VERESİYE SATAN/ PEŞİN SATAN

 
Yaşı (+40) benimle bir olanlar bu resmi hemen hatırlayacaklardır. Çocukluğumuzda mahalle bakkallarının duvarlarında asılı olurdu; o zamanlar kredi kartı olmadığı için alınan her şey bakkalın defterine yazdırılır ve aybaşı geldiğinde toplu olarak ödenirdi. Bu nedenle gelen müşterinin veresiye teklif etmemesi için duvarlarına "Veresiye Satan" ile "Peşin Satan" arasındaki farkı gösteren bu resmi asarlardı. Üstünde de şöyle bir ibare olurdu "veresiye veremem ardın sıra gelemem gelirsem de bulamam bulursam da alamam". 
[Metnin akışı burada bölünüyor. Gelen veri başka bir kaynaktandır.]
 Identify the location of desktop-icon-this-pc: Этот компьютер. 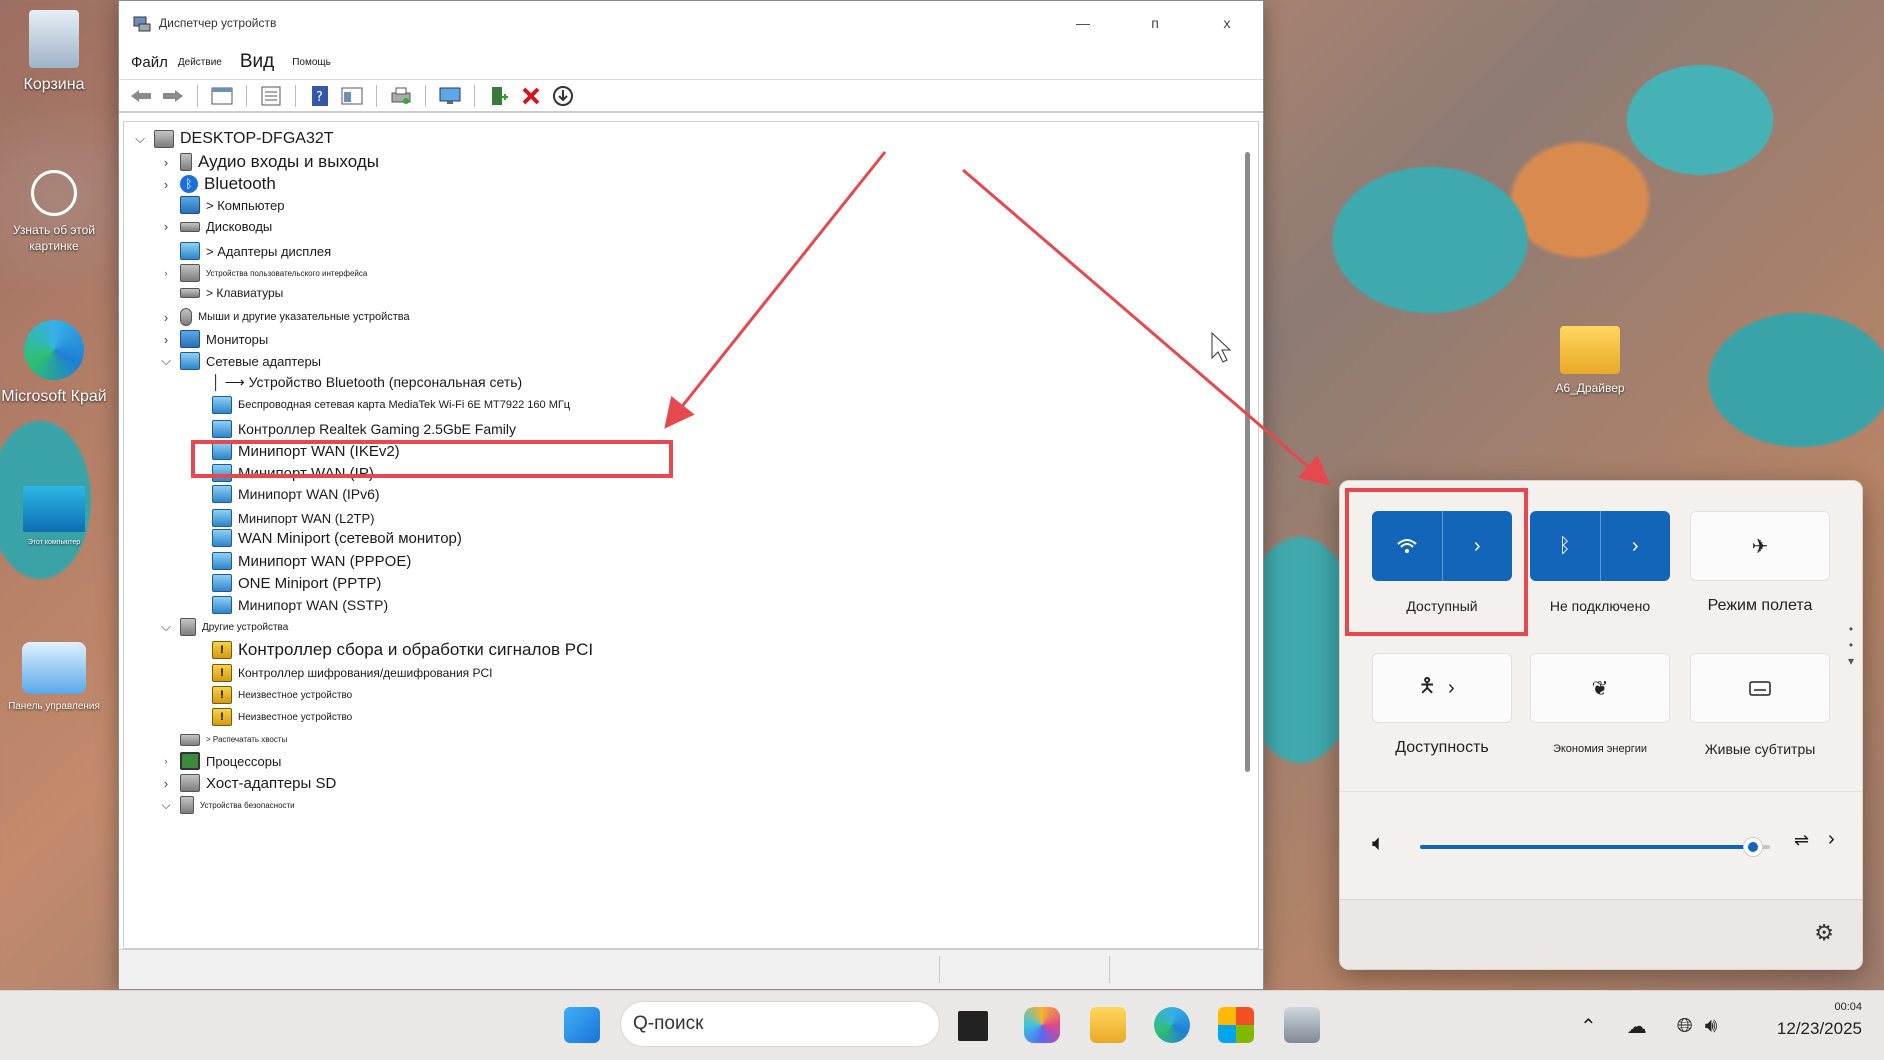
(54, 516).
Şimdiki aklımla bu resme baktığımda ise bize empoze edilmeye çalışılan kapitalizmi ve yeni değerleri açıkça görebiliyorum. "Veresiye Satan" her haliyle bir gariban durumunda; yamalı elbiseleri, bitkin hali, içi boşalmış kasası ile aslında veresiye verip/deftere yazıp insanlara, komşusuna, mahallelisine yardım etmenin ve insani duygular beslemenin bedelini ağır bir şekilde ödemiş gibi gösterilmiş. "Peşin Satan" ise yüzündeki üçkağıtçı ifadeden tutun da, oturuşundaki hükmetmeye/patronluğa kadar karşısındaki insana kim olursa olsun hiç acımadan cebindeki son kuruşuna kadar alıp kasasını doldurmuş durumda. Veresiye satan açlıktan bir deri bir kemik kalmışken, peşin satan bir domuz gibi iyice semirmiş. Veresiye satan ne kadar insani duygular içindeyse, peşin satan da bir o kadar insanlıktan uzak görünüyor. Elindekini karşılık beklemeden paylaşan insanla, elindekini değerinin on katına peşin satan bir kaspitalist yanyana bu resimde aslında. Bugün ise soldaki o küçük bakkal, sağdaki artık bir bankaya dönüşmüş ve herkesi kredi kartlarıyla kandırmaya çalışan kapital tarafından yok edilmiş durumda.

Bir de, benim "Bakkal Amcam" neden dükkanının duvarına Sanayi Devrimi sonrası Avrupalı erkek tipini ve giysilerini taşıyan bu insanların resmini asar ki?